→ **What the task asks**: Which lines in the records below contain the word "Notebook"? Copy each one.

→ **Input material**:
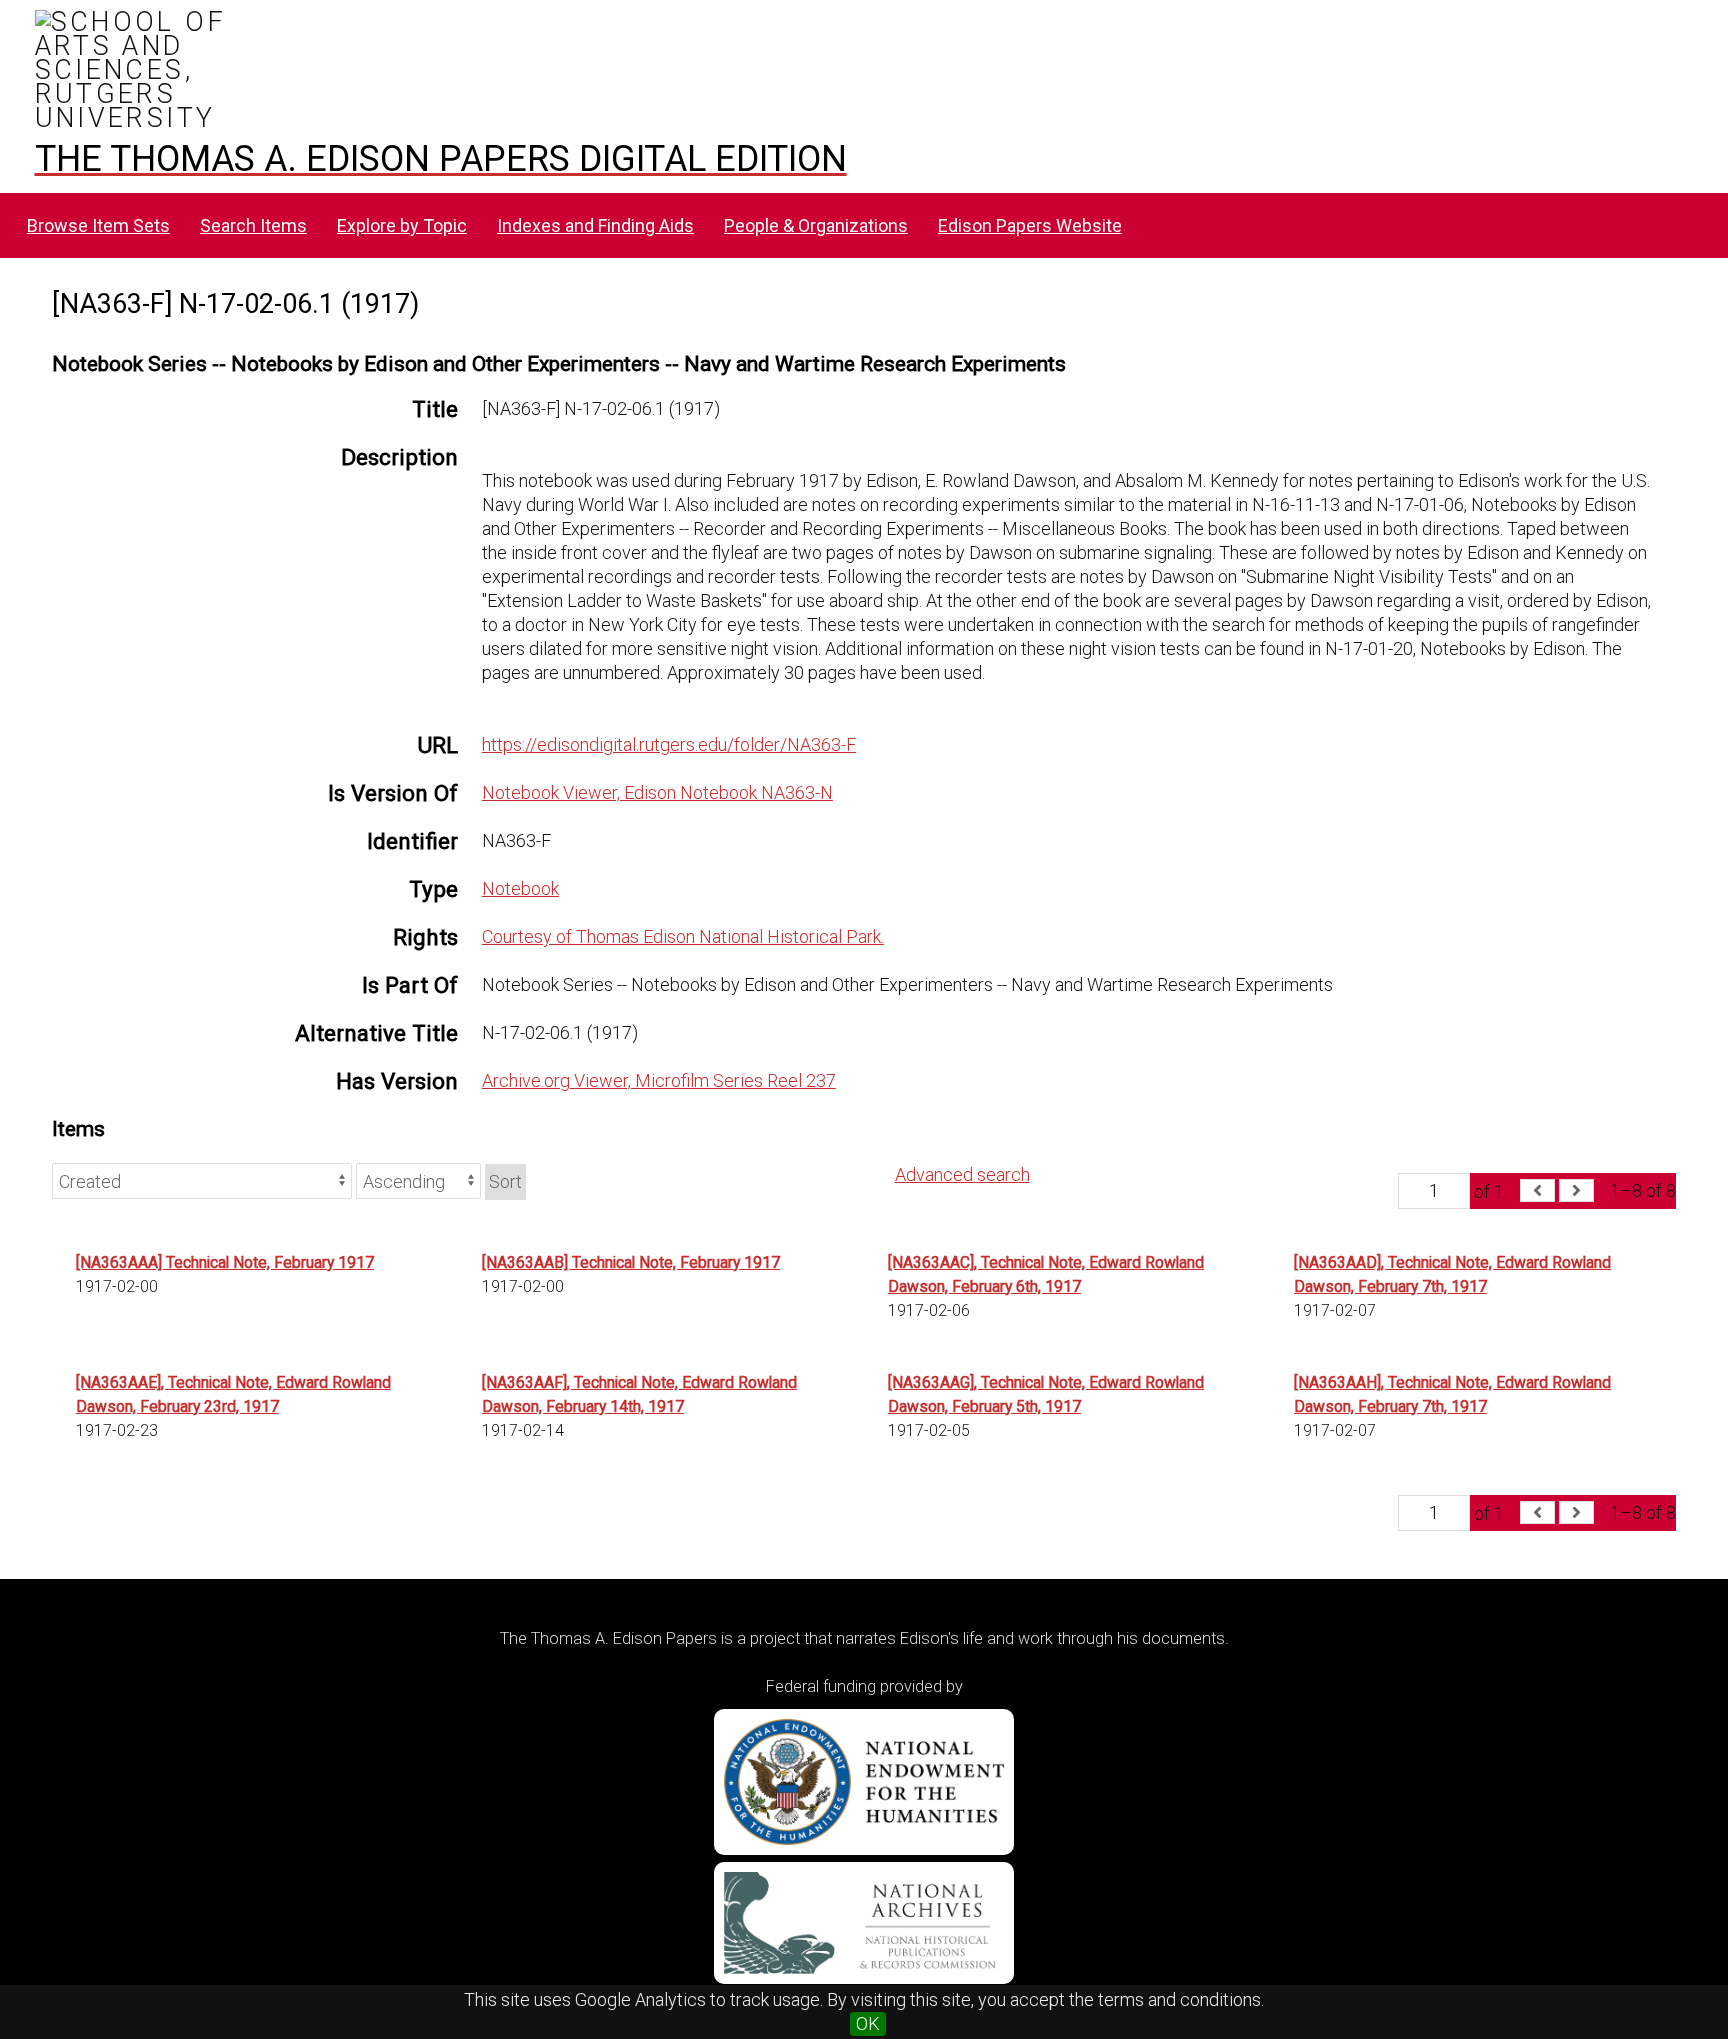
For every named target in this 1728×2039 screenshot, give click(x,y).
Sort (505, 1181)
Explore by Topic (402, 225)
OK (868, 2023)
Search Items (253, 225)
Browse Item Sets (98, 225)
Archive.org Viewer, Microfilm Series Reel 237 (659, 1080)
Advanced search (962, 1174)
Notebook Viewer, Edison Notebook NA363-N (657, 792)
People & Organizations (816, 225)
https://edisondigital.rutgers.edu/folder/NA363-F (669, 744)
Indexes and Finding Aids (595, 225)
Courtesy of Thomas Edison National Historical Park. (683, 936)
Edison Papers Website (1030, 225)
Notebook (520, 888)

==

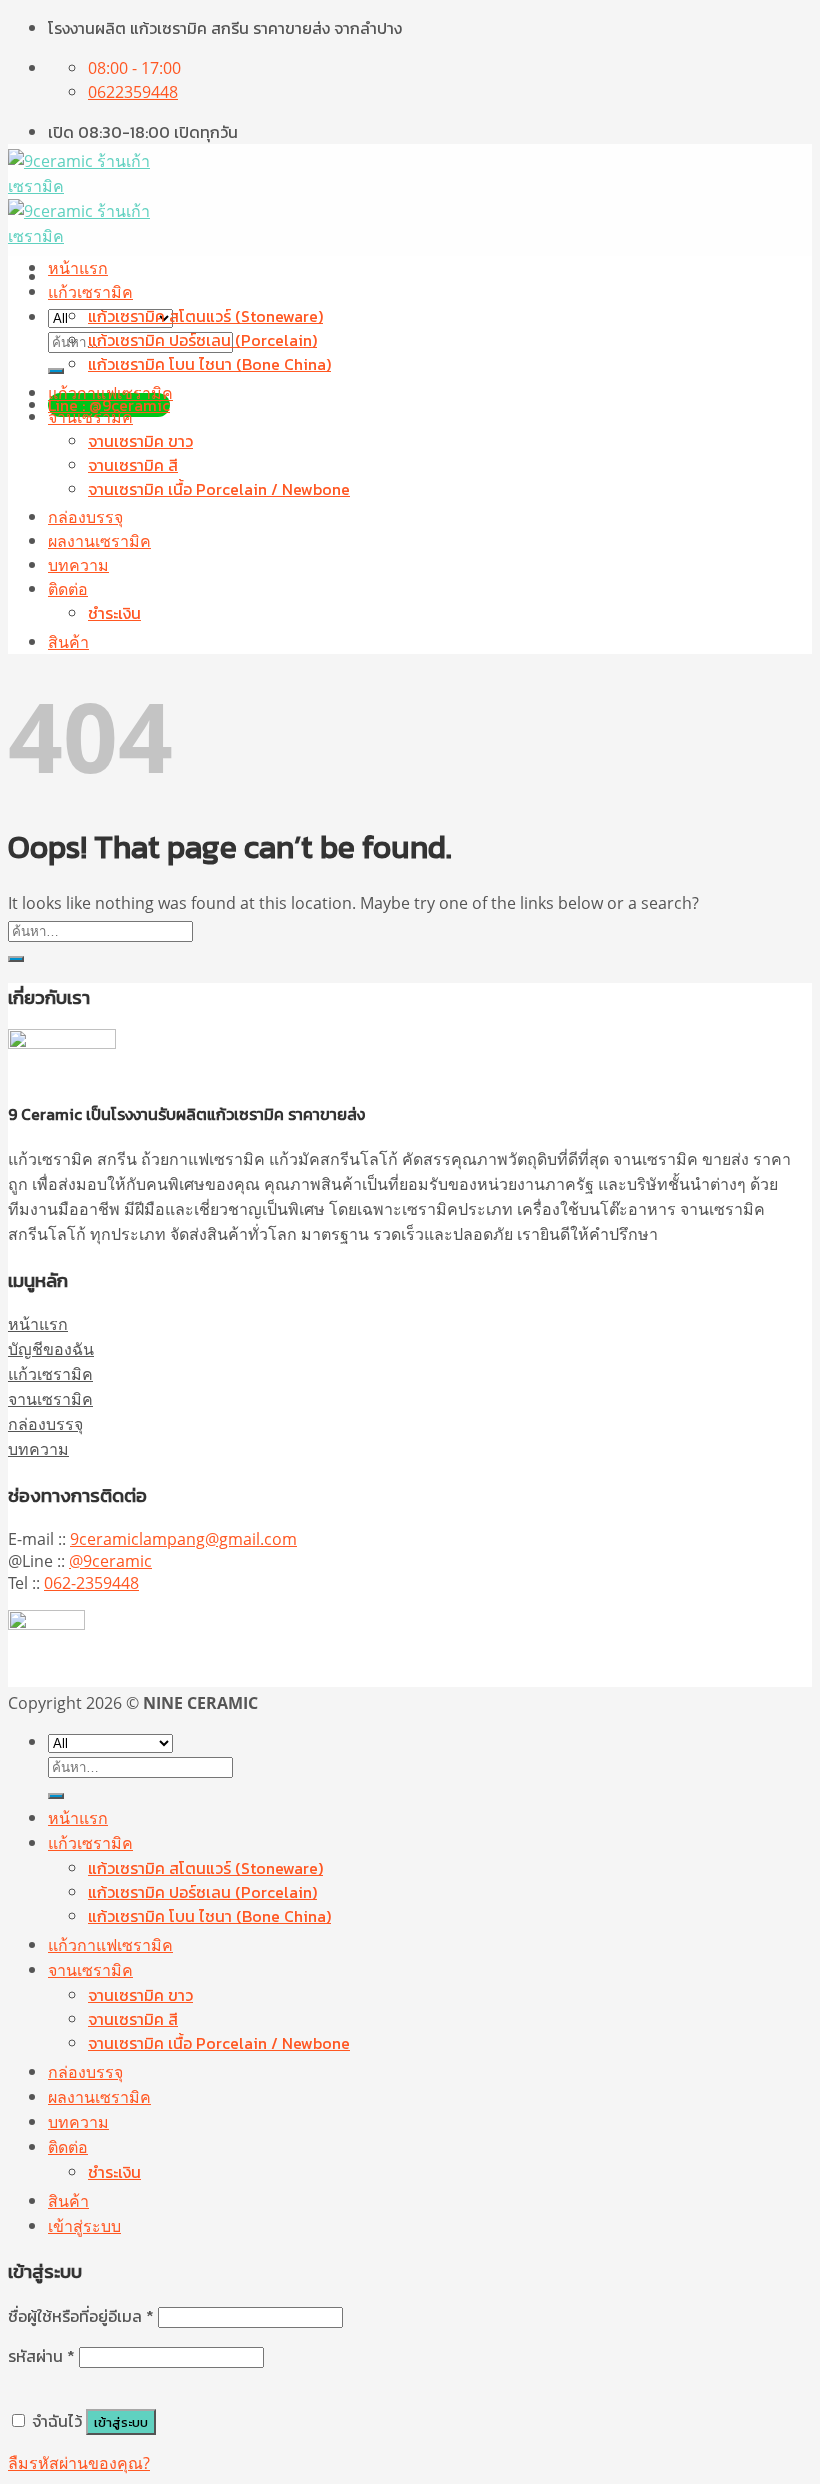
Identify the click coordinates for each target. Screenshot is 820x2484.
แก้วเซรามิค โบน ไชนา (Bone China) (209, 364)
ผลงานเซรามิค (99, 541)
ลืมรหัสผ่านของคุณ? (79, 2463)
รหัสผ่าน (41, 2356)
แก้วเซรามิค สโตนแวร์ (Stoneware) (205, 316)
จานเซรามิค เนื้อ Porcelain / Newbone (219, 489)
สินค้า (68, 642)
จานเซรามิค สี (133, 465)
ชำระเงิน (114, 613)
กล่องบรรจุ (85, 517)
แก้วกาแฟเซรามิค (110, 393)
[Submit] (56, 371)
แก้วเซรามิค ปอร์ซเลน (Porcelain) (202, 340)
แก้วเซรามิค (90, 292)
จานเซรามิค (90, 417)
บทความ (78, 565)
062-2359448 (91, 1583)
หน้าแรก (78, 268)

→ **Answer space**:
Notebook Viewer, Edison Notebook NA363-N (657, 792)
Notebook (520, 888)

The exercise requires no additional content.